=== YOUR GOAL ===
Copy the data exactly from the line that contains "Screen dimensions: 885x553" through the line that contains "Task: Select the layers", keeping both end lines and leaving out everything else.

=== MATERIAL FOR THIS TASK ===

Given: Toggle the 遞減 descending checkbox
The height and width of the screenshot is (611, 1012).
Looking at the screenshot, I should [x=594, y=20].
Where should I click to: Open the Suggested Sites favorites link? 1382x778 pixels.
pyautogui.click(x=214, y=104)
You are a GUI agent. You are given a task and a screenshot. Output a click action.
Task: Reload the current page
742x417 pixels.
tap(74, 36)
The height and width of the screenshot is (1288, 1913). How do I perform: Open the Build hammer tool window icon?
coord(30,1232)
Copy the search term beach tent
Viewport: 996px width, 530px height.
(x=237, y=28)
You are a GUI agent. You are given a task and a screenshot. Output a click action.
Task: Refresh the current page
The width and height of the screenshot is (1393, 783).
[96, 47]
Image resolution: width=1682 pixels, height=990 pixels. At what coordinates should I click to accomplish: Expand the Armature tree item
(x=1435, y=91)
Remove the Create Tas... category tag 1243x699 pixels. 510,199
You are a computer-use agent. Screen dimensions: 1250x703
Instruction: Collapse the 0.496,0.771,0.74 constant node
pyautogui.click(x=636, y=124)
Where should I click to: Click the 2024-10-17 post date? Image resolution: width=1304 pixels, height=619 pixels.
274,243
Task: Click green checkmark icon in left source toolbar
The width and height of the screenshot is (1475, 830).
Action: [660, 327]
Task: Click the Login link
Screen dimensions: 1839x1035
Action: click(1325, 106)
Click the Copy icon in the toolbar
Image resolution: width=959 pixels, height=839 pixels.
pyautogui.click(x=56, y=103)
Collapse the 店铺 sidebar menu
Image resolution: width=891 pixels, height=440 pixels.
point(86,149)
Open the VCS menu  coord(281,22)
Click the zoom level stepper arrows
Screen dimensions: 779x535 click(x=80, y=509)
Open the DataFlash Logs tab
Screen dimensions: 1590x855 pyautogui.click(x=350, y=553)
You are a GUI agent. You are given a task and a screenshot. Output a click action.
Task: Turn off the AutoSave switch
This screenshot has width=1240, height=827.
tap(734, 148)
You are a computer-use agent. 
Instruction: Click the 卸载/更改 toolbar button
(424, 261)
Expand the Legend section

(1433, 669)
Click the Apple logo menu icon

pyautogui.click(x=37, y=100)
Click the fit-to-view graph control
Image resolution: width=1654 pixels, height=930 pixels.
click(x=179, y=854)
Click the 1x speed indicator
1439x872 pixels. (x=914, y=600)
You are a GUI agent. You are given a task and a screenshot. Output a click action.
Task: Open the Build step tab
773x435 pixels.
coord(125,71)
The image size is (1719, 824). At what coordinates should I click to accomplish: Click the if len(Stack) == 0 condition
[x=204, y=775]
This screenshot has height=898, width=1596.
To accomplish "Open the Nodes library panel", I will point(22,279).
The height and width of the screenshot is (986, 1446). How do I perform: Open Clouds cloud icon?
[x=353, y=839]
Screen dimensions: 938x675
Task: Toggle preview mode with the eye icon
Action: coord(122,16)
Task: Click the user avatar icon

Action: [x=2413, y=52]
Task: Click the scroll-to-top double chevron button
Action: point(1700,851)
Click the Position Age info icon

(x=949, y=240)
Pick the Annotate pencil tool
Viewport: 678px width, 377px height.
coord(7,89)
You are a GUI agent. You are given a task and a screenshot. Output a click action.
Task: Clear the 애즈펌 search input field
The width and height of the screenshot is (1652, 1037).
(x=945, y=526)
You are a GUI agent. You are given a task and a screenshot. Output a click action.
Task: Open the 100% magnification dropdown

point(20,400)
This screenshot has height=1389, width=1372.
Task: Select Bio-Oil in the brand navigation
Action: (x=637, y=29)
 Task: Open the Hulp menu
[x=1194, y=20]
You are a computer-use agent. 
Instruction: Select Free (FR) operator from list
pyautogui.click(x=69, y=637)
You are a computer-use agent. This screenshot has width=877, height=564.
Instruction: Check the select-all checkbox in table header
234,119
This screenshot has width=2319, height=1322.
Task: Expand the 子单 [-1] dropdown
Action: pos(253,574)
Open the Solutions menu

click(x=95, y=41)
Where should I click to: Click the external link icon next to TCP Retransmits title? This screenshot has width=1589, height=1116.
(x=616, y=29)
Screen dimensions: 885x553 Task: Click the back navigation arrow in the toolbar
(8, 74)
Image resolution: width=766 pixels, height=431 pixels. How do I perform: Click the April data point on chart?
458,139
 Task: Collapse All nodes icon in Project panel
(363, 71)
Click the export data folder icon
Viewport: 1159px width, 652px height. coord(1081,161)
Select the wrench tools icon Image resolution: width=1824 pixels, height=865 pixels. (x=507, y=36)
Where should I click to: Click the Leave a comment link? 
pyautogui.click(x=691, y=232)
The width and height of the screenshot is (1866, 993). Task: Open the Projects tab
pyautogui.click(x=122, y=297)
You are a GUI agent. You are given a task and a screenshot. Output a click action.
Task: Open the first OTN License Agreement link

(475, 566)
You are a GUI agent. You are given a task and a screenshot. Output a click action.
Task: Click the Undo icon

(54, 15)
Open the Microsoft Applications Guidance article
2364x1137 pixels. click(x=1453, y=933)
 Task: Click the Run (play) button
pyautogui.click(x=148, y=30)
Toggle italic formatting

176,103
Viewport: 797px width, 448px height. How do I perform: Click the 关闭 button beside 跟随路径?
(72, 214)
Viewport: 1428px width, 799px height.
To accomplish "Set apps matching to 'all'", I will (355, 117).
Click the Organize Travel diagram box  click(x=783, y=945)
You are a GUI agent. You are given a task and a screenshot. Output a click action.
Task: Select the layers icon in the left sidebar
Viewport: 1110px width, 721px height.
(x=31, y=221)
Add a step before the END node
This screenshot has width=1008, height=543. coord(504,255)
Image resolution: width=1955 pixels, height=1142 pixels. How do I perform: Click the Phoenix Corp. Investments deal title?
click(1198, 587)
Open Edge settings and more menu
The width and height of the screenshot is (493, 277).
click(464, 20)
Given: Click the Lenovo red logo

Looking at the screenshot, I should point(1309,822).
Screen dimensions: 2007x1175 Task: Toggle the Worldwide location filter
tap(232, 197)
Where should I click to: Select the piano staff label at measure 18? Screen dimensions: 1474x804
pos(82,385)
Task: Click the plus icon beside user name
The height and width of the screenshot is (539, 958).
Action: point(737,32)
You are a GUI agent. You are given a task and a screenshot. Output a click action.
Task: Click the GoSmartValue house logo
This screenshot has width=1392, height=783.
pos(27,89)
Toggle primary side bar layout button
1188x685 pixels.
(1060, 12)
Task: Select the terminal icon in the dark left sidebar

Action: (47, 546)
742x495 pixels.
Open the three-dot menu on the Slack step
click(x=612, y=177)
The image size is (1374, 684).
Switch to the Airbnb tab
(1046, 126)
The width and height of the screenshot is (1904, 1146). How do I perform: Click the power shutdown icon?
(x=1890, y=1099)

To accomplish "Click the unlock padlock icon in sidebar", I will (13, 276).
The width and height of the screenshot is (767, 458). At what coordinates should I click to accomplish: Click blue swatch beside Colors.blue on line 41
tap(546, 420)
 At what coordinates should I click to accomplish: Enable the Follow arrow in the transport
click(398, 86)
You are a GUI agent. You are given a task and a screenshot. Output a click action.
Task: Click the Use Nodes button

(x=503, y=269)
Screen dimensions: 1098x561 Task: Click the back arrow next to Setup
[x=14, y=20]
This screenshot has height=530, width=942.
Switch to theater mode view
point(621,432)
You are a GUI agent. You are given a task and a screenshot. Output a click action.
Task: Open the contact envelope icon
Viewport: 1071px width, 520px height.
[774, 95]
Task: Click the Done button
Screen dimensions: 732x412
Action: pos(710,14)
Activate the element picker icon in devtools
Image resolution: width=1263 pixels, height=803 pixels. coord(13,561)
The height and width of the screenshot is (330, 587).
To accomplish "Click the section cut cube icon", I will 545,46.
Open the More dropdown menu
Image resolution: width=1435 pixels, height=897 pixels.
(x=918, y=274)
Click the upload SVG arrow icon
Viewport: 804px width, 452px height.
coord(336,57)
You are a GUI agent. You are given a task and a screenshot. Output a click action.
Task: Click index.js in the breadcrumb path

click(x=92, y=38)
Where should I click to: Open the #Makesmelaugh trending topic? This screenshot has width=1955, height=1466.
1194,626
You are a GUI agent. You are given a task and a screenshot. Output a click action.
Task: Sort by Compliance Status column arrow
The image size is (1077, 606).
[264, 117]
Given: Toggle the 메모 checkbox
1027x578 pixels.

=== WRITTEN RESPONSE ===
Screen dimensions: 885x553 Task: Click the back navigation arrow in the toolbar
(8, 74)
Image resolution: width=766 pixels, height=431 pixels. How do I perform: Click the April data point on chart?
458,139
 Task: Collapse All nodes icon in Project panel
(363, 71)
Click the export data folder icon
Viewport: 1159px width, 652px height. coord(1081,161)
Select the wrench tools icon Image resolution: width=1824 pixels, height=865 pixels. (x=507, y=36)
Where should I click to: Click the Leave a comment link? 
pyautogui.click(x=691, y=232)
The width and height of the screenshot is (1866, 993). Task: Open the Projects tab
pyautogui.click(x=122, y=297)
You are a GUI agent. You are given a task and a screenshot. Output a click action.
Task: Open the first OTN License Agreement link

(475, 566)
You are a GUI agent. You are given a task and a screenshot. Output a click action.
Task: Click the Undo icon

(54, 15)
Open the Microsoft Applications Guidance article
2364x1137 pixels. click(x=1453, y=933)
 Task: Click the Run (play) button
pyautogui.click(x=148, y=30)
Toggle italic formatting

176,103
Viewport: 797px width, 448px height. How do I perform: Click the 关闭 button beside 跟随路径?
(72, 214)
Viewport: 1428px width, 799px height.
To accomplish "Set apps matching to 'all'", I will (355, 117).
Click the Organize Travel diagram box  click(x=783, y=945)
You are a GUI agent. You are given a task and a screenshot. Output a click action.
Task: Select the layers icon in the left sidebar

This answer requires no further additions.